Typical problems in the operation of wastewater are subsequently reported. Considering that the disposal of liquid hazardous waste via the sink is still practiced daily and commonly, the first indication of a problem is the large wastewater losses between the entry points (sinks, toilets, drains) and the arrival at an onsite treatment plant or tank or discharge point into a municipal sewerage system. Moreover the operation of wastewater-system monitoring is described, considering control of the sewerage system and the effluent quality: the most common parameters to be used for the evaluation of the effluent quality are listed (e.g., temperature, BOD5, presence, and concentration of Escherichia coli).

After the description of the best practices for management of the HWW, the WHO document treats the minimum approach necessary to manage the HWW. In particular, considering that in many health-care facilities in developing countries patients have no access to sewer-based sanitation facilities, human sanitation is often by pit latrines or something similar, and, at worst, by open defecation in the grounds of the health-care facility or nearby, the WHO guidelines underline the prime importance of providing access to adequate sanitation in every health-care facility by providing sufficient toilets. Moreover when no other way for hazardous liquid waste disposal is available, the text describes the management of the main liquid waste using the appropriate Personal Protective Equipment (PPE). For example stool, vomit, and mucus from highly infectious patients (e.g., cholera patients) should be collected separately and thermally treated before disposal (e.g., by an autoclave reserved for waste treatment). Lime milk (calcium oxide) can be used during emergencies and if no autoclave or appropriate disinfectants are available. The WHO Guidelines report a useful scheme of a basic hospital wastewater-treatment system consisting of a primary and secondary treatment stage, which is considered as the minimum treatment for primary and secondary level rural hospitals (Fig. 1).

Fig. 1
figure 1

Basic hospital wastewater-treatment system with two treatment stages [23]. BOD biological oxygen demand, MPN most probable number, UASB upflow anaerobic sludge blanket

Finally the WHO Guidelines indicate desirable improvements to the minimum approach, divided into enhancements to the minimum (e.g., set up a budget line to cover wastewater-treatment costs; enforce liquid hazardous waste management; segregate and pretreat hazardous waste, etc.) and enhancements for intermediate approaches (e.g., disinfect the wastewater by UV or change to chlorine dioxide or ozone; regularly inspect the sewerage system and repair whenever necessary). In conclusion a table that lists the key points to remember is presented (Table 3).

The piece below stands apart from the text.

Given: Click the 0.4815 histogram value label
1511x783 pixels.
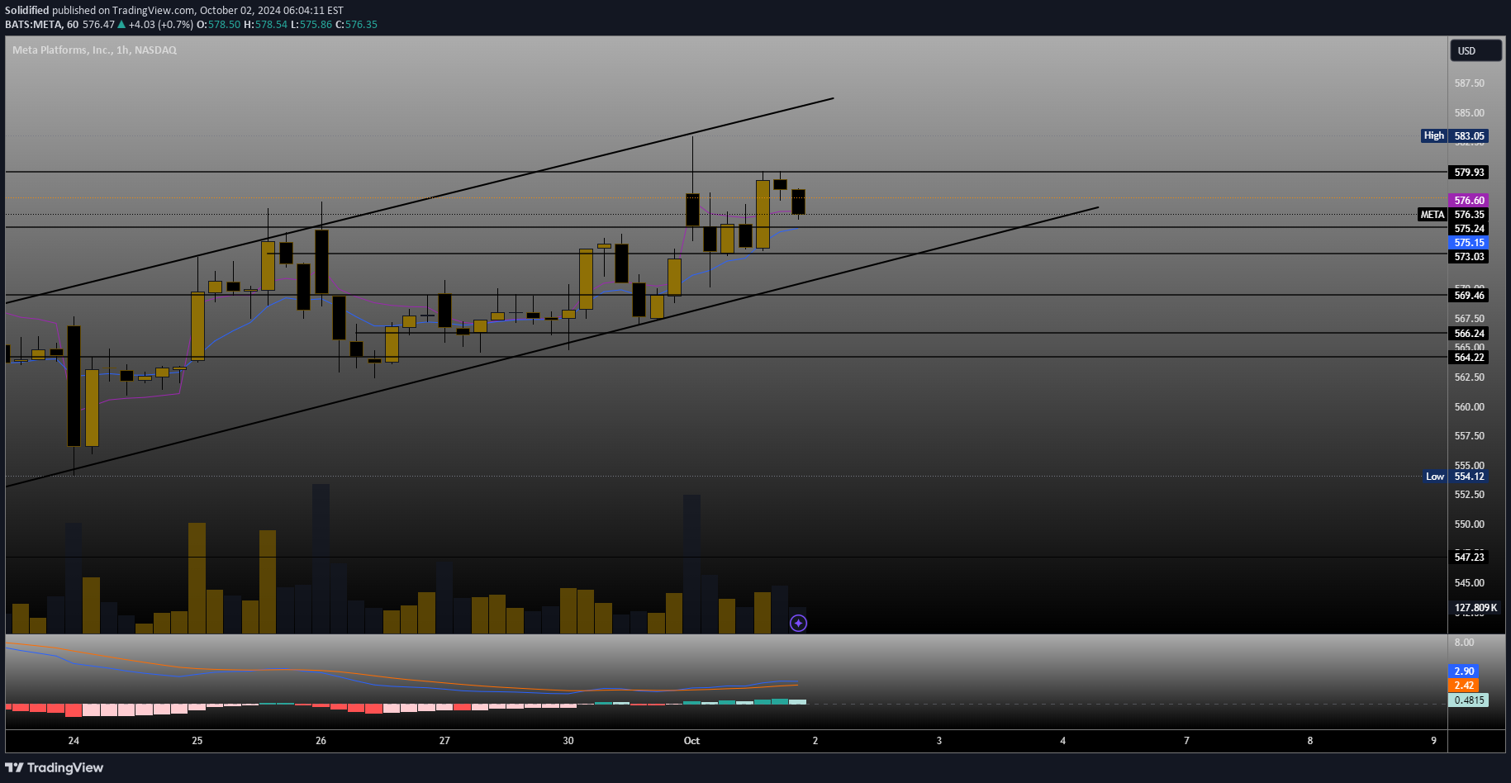Looking at the screenshot, I should tap(1469, 700).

Table 3 Key points to remember [23]

3.2 EPA Guidelines

In the USA, the major environmental law governing surface water discharges is the Clean Water Act (CWA) [24]. The EPA, states, and local city pretreatment programs implement the CWA through publication of specific regulations and discharge permits for point sources of wastewater pollution. Each discharge to the surface waters or municipal wastewater treatment plants (called publicly owned treatment works, POTWs) must comply with the more stringent of the technology-based standards (“effluent guidelines”) and local-site specific effluent limitations (“local limits”).

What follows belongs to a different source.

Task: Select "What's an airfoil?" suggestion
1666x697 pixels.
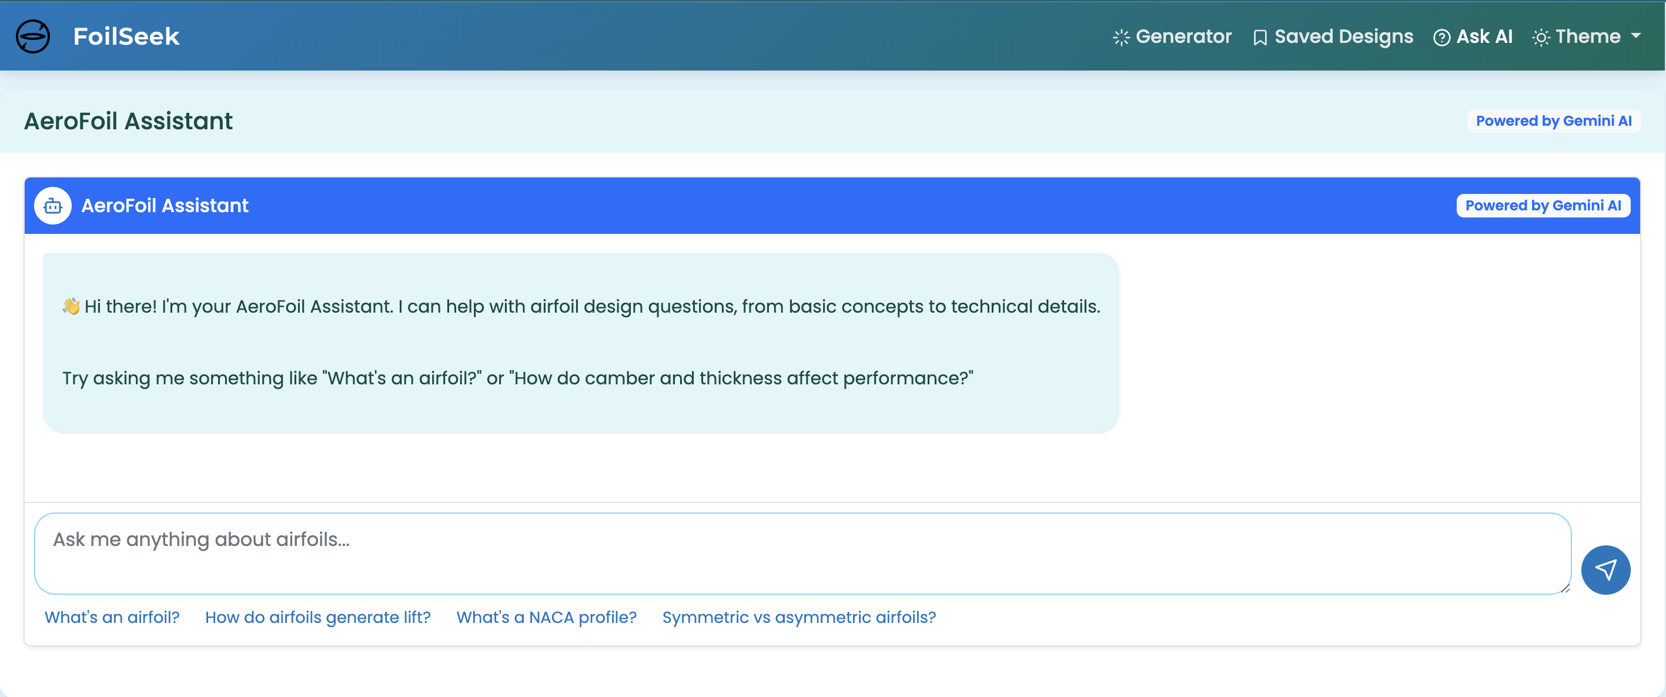Action: point(112,617)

Effluent limitation guidelines and standards (ELGs) are an essential element of the nation’s clean water program, which was established by the 1972 amendments to the CWA. ELGs are technology-based regulations used to control industrial wastewater discharges. The EPA issues ELGs for new and existing sources that discharge directly to surface waters, as well as those that discharge to POTWs (indirect dischargers). ELGs are applied in discharge permits as limits to the pollutants that facilities may discharge. To date, the EPA has established ELGs to regulate wastewater discharges from 58 categories of point-sources. This regulatory program substantially reduces industrial wastewater pollution and continues to be a critical aspect of the effort to clean the nation’s waters. In addition to developing new ELGs, the CWA requires EPA to revise existing ELGs when appropriate. Over the years, the EPA has revised ELGs in response to developments such as advances in treatment technology and changes in industry processes. To continue its efforts to reduce industrial wastewater pollution and fulfill CWA requirements, the EPA conducts an annual review and effluent guidelines planning process. The annual review and planning process has three main objectives: (1) to review existing ELGs to identify candidates for revision, (2) to identify new categories of direct dischargers for possible development of ELGs, and (3) to identify new categories of indirect dischargers for possible development of pretreatment standards [25].

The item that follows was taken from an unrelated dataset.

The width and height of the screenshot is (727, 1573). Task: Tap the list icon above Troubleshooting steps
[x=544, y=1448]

A typical health-care facility has a wide variety of wastewater sources, such as lavatories, sinks, showers, laboratories, photo processing labs, washing machines and dishwashers, boilers, and maintenance shops. The facility will fall under one of two sets of regulations, depending on where the water goes next. Facilities that discharge their wastewater into a municipal sewer system are referred to as indirect dischargers, while those that discharge directly to streams or rivers are considered direct dischargers.

The vast majority of health-care facilities are indirect dischargers. Such facilities are subjected to regulations by their local sewer authority, which are in turn regulated by the CWA. Typically, indirect dischargers must obtain a permit (defined as an industrial user permit), and are required to comply with the specific rules stated in the permit. CWA regulations expressly prohibit any indirect discharger from releasing any of the following into the sewer:

  • fire or explosion hazards

  • corrosive discharges (pH < 5.0)

  • solid or viscous pollutants; heat (in amounts that cause the treatment plant influent to exceed 104 °F)

  • pollutants that cause toxic gases, fumes, or vapors

  • any other pollutant (including oil and grease from a cafeteria) that will interfere with or pass through the municipal treatment plant.

Beyond that, the local sewer authority will establish rules and limits for the facility that take into account local conditions, and the requirements of the authority’s own permit.

Some hospitals, primarily larger ones located in smaller communities, may be designated by their sewer authority as a significant industrial user. This designation is usually associated with manufacturing facilities, but a sewer authority can apply the designation if a facility has a “reasonable potential for adversely affecting” the operation of the sewage treatment plant. A hospital designated as a significant industrial user must sample and analyze its wastewater and submit reports to the sewer authority twice a year.

In addition to the specific rules discussed above, the CWA provides municipalities with regulatory flexibility so that they can meet their specific needs. Many municipalities have chosen to establish local rules that apply specifically to medical waste discharges. Examples range from blanket prohibitions on “all medical waste” to more specific prohibitions regarding items such as recognizable body parts or radioactive compounds.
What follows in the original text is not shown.